** Passage shown **
——————————

Networking Kubernetes

Cilium and eBPF Network Policy: L3-L7 Segmentation and Hubble Flow Visibility

Kubernetes network policy on a stock cluster is a stack of compromises. The native NetworkPolicy object is L3/L4 only – it cannot say “allow GET but not DELETE,” it cannot match a destination by DNS name, and the moment a pod gets a new IP your policy is reasoning about a label selector that the kube-proxy iptables backend has flattened into a linear chain of rules that grows with every service. At a few thousand services that chain becomes a measurable latency and a CPU sink, and when a packet gets dropped you have no native way to learn why. Cilium replaces both halves of that problem: an eBPF dataplane that enforces policy on a stable pod identity rather than an IP, and Hubble, a flow-observability layer that tells you the exact policy verdict for every packet. This walkthrough installs Cilium in kube-proxy-replacement mode, builds a default-deny posture, layers L3 through L7 and FQDN-based egress policy on top, and uses Hubble to prove the result.

1. Why eBPF beats iptables for policy enforcement

kube-proxy in iptables mode translates every Service into a set of rules in the nat table. Packet matching there is O(n) in the number of rules – the kernel walks the chain top to bottom for each new connection. Each Service adds rules; each endpoint adds more. On a large cluster this chain reaches tens of thousands of rules, and the per-connection walk shows up as setup latency and softirq CPU. ipvs mode improves the lookup to a hash, but you still carry the conntrack and rule-management overhead, and policy enforcement still happens on IP tuples.

Cilium attaches eBPF programs at the network device and socket layers. Service translation and policy verdicts are hash lookups in eBPF maps, effectively O(1) regardless of cluster size, and for in-cluster traffic Cilium can perform the load-balancing translation at the socket layer (connect() time) so the packet never carries a service VIP into the network at all. The decisive difference for policy: Cilium does not enforce on IP. Every pod is assigned a numeric security identity derived from its labels, and that identity travels with the packet (in the IP option or VXLAN/Geneve header). A policy verdict is “does identity A allow identity B on this port,” resolved once and cached – which is exactly why the same policy keeps working when a pod restarts onto a new IP.

The mental model shift: stop thinking “allow 10.0.3.0/24 to 10.0.4.7:443” and start thinking “allow identity app=frontend to identity app=api on 443.” The IP is an implementation detail Cilium manages; the identity is the policy.

2. Install Cilium in kube-proxy-replacement mode

Replacing kube-proxy is the highest-leverage step. On a fresh cluster, bring the nodes up without kube-proxy (kubeadm init --skip-phases=addon/kube-proxy, or set the equivalent in your managed-cluster bootstrap). Then point Cilium at the API server directly, because with no kube-proxy there is no in-cluster kubernetes Service VIP to reach it through:

# Install the Cilium CLI (verifies and templates the Helm install for you)

——————————

** Dataset extract **
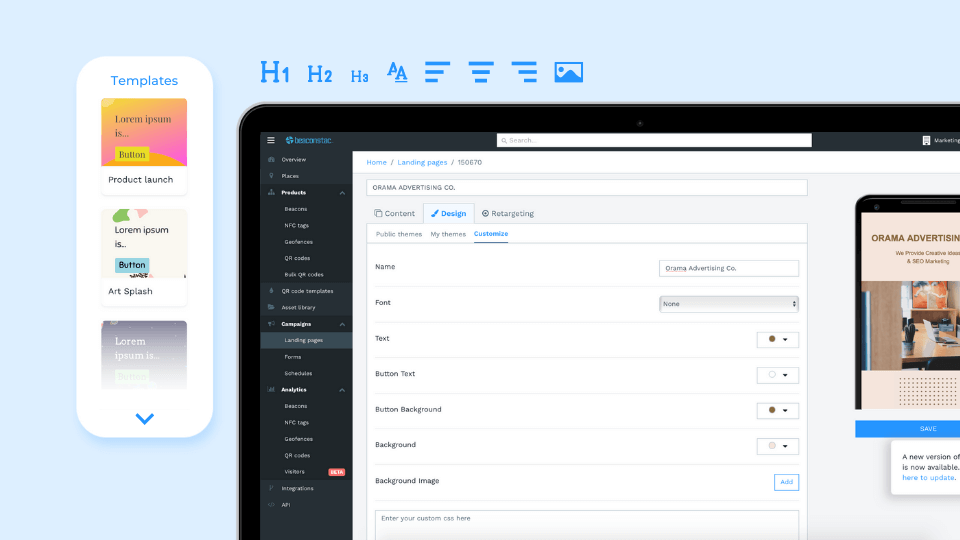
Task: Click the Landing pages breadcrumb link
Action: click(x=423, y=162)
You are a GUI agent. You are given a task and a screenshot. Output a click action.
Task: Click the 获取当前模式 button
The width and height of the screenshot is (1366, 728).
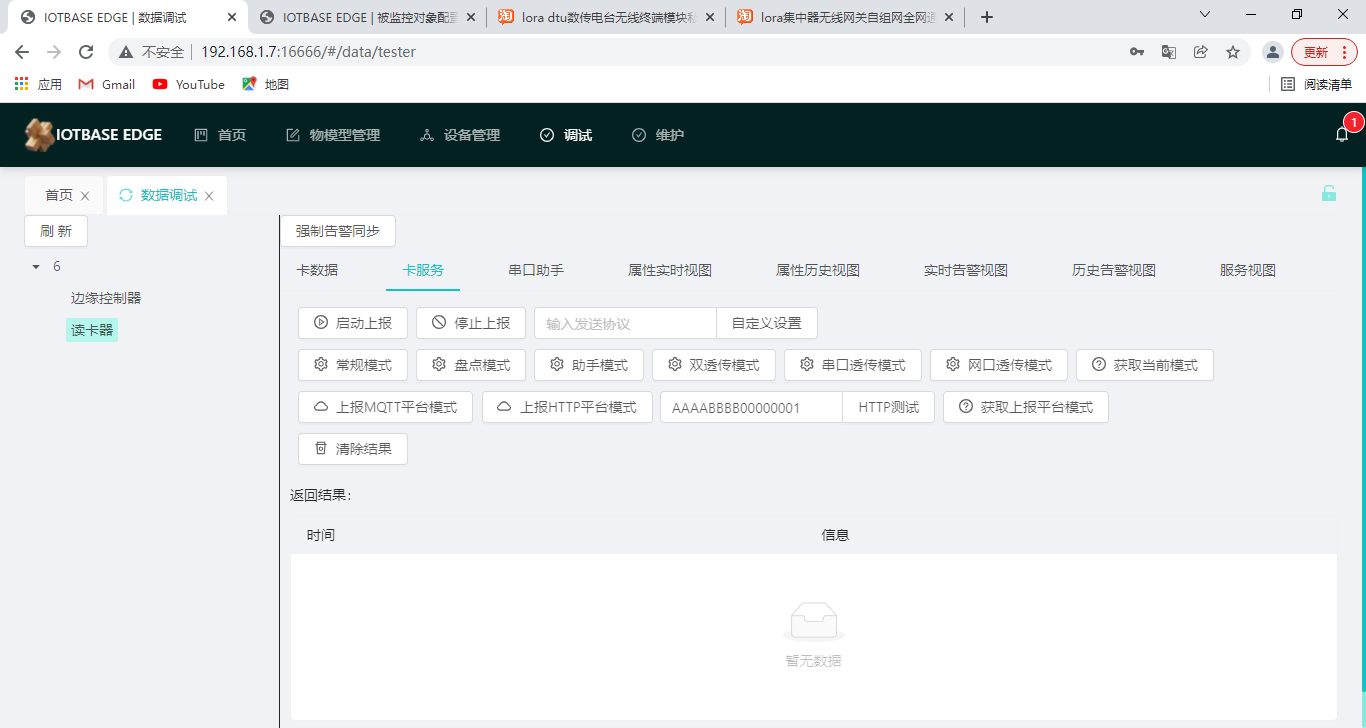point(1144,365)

——————————

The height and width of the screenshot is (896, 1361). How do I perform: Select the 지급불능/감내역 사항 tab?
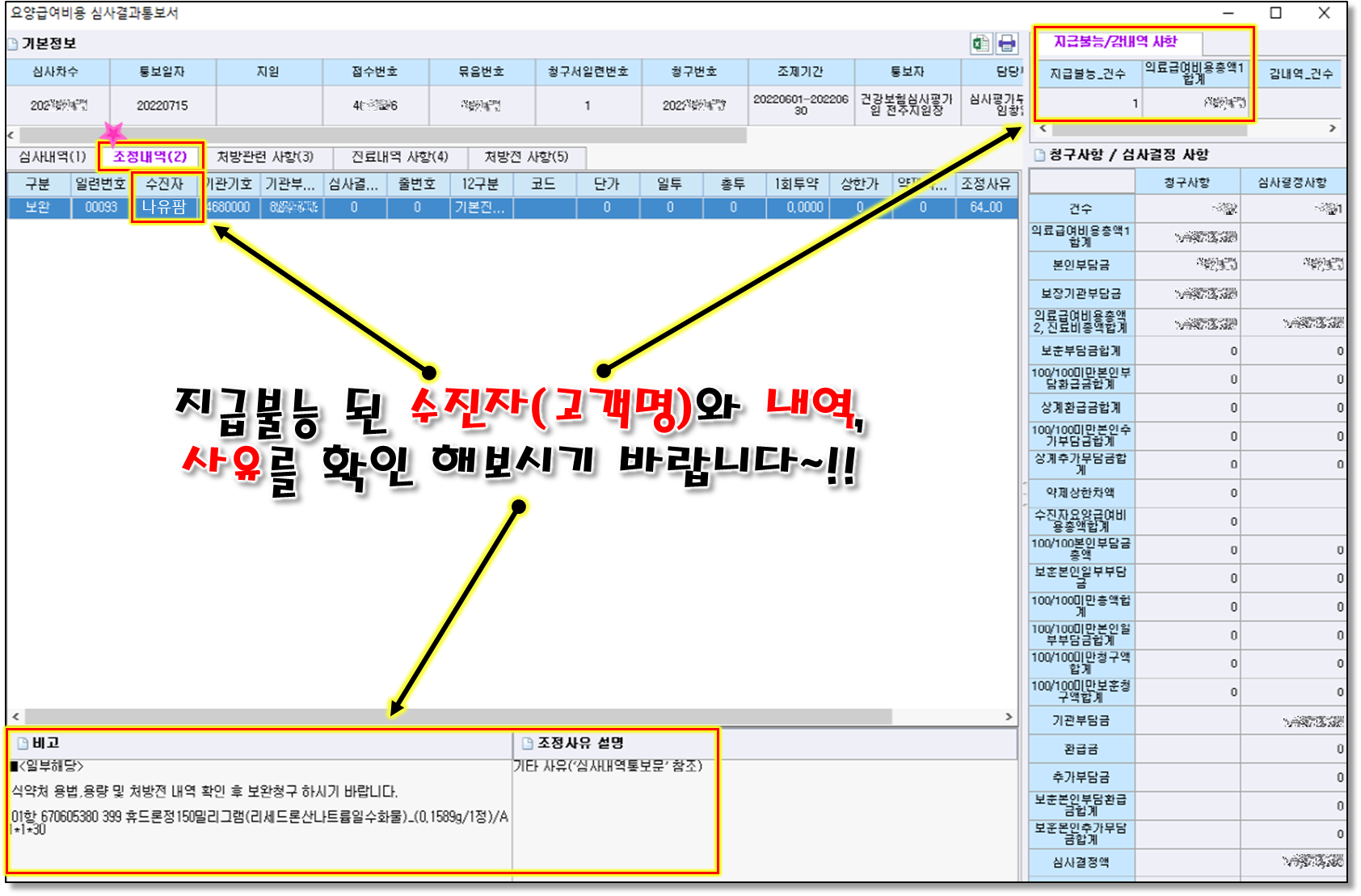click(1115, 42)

——————————

** Problem details **
In the Cilium network policy walkthrough, take the passage between "1. Why eBPF" and "on IP tuples.", inclusive, and write it out again with "conntrack" swapped for "connection tracking". You will not need the listing for this task.

** Answer to this problem **
1. Why eBPF beats iptables for policy enforcement

kube-proxy in iptables mode translates every Service into a set of rules in the nat table. Packet matching there is O(n) in the number of rules – the kernel walks the chain top to bottom for each new connection. Each Service adds rules; each endpoint adds more. On a large cluster this chain reaches tens of thousands of rules, and the per-connection walk shows up as setup latency and softirq CPU. ipvs mode improves the lookup to a hash, but you still carry the connection tracking and rule-management overhead, and policy enforcement still happens on IP tuples.